(Material supplied begins)
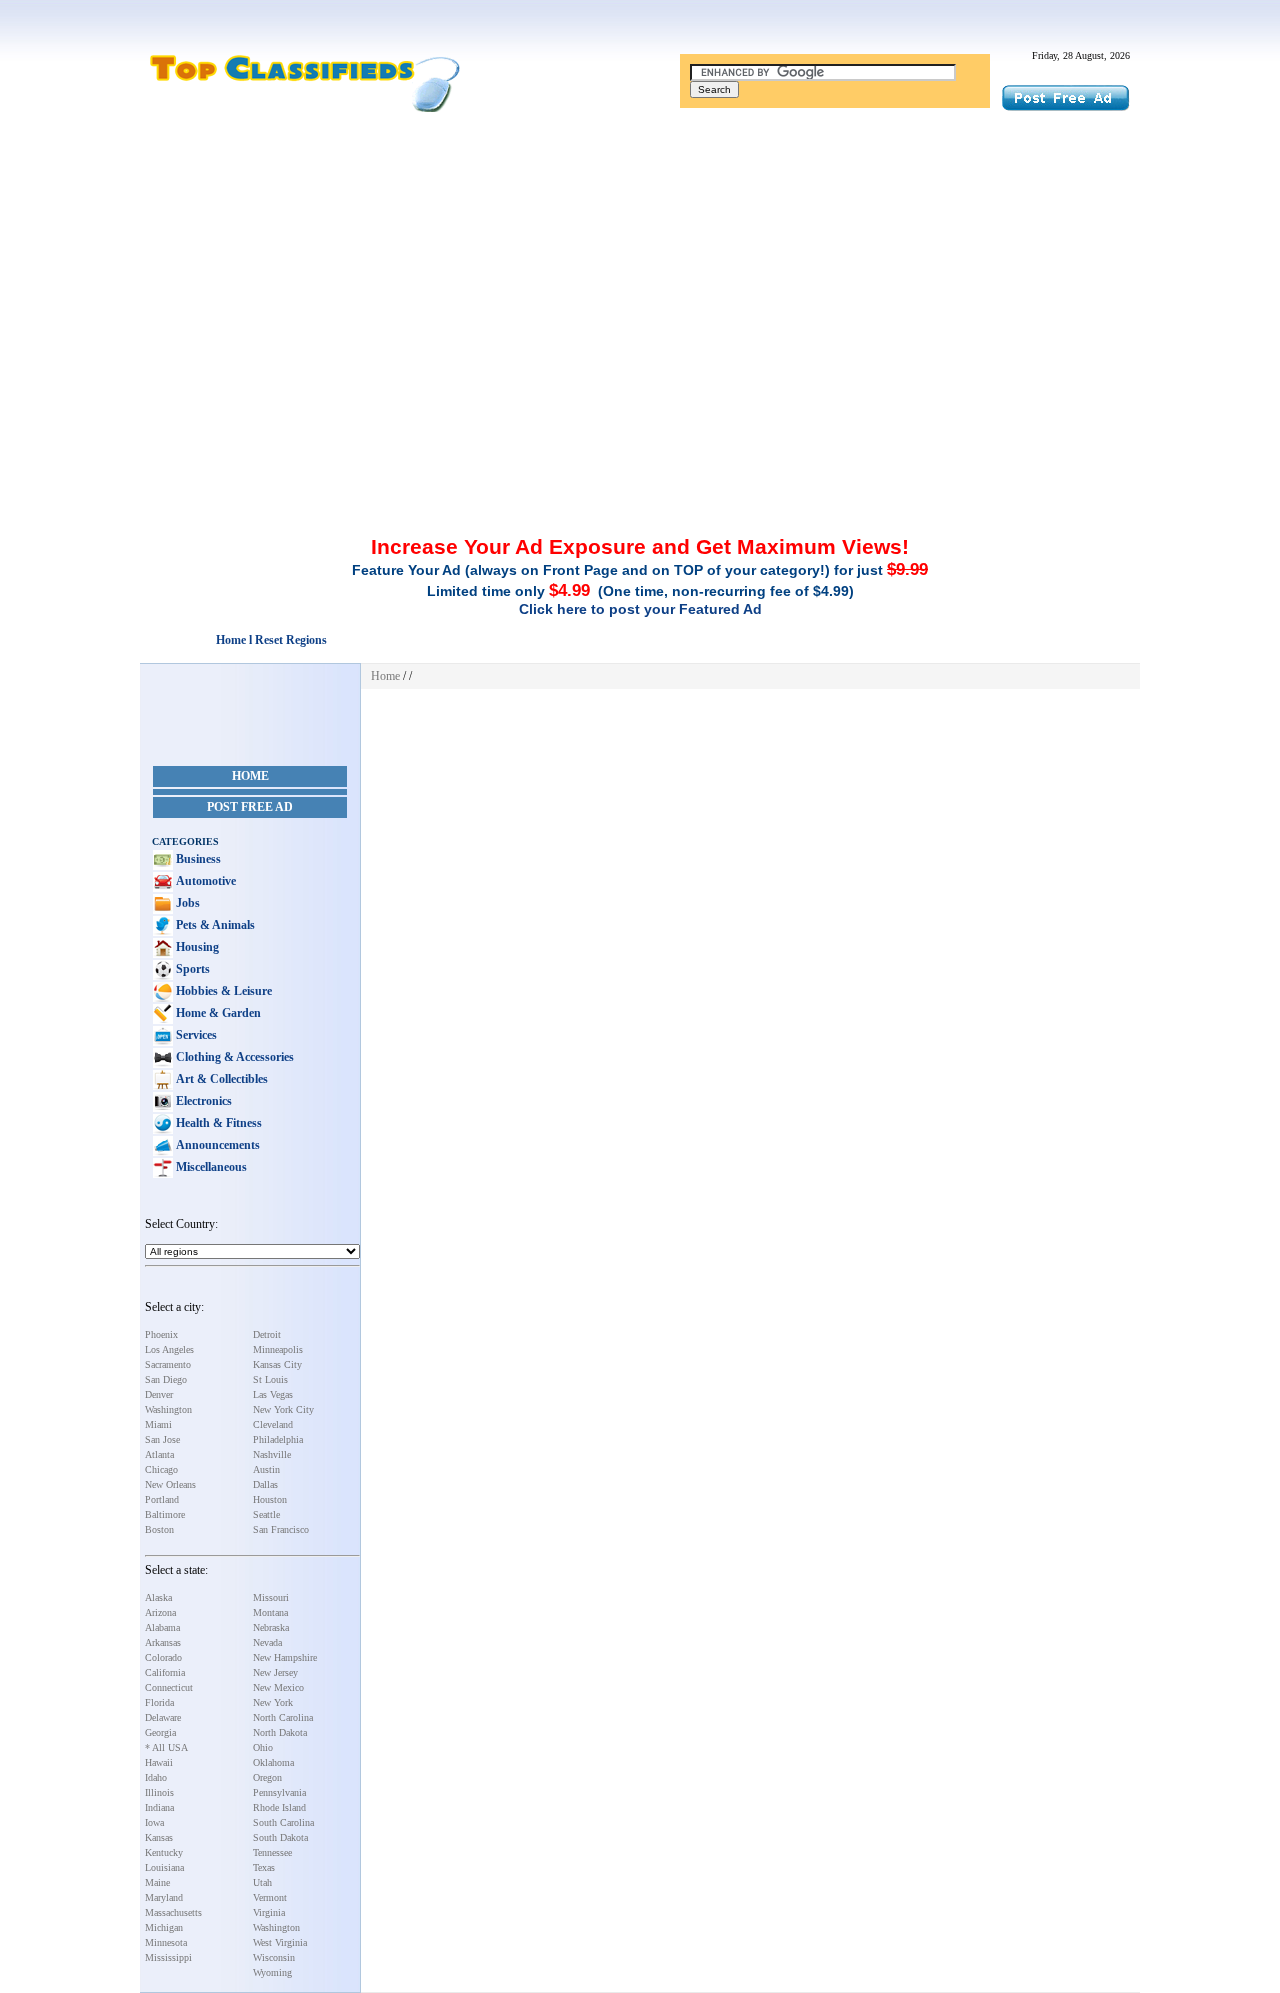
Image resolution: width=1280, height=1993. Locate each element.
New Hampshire (285, 1657)
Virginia (269, 1912)
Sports (191, 969)
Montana (270, 1612)
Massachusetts (173, 1912)
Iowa (154, 1822)
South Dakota (280, 1837)
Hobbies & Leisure (222, 991)
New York (273, 1702)
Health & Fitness (217, 1123)
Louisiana (164, 1867)
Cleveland (273, 1424)
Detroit (267, 1334)
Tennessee (272, 1852)
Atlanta (159, 1454)
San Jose (162, 1439)
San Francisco (281, 1529)
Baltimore (165, 1514)
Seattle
(Material supplied ends)
Although the records include pictures, the copy should reproduce every line exactly and none of the pictures.

▸ **Worked solution**:
Image resolution: width=1280, height=1993. Locate each element.
New Hampshire (285, 1657)
Virginia (269, 1912)
Sports (191, 969)
Montana (270, 1612)
Massachusetts (173, 1912)
Iowa (154, 1822)
South Dakota (280, 1837)
Hobbies & Leisure (222, 991)
New York (273, 1702)
Health & Fitness (217, 1123)
Louisiana (164, 1867)
Cleveland (273, 1424)
Detroit (267, 1334)
Tennessee (272, 1852)
Atlanta (159, 1454)
San Jose (162, 1439)
San Francisco (281, 1529)
Baltimore (165, 1514)
Seattle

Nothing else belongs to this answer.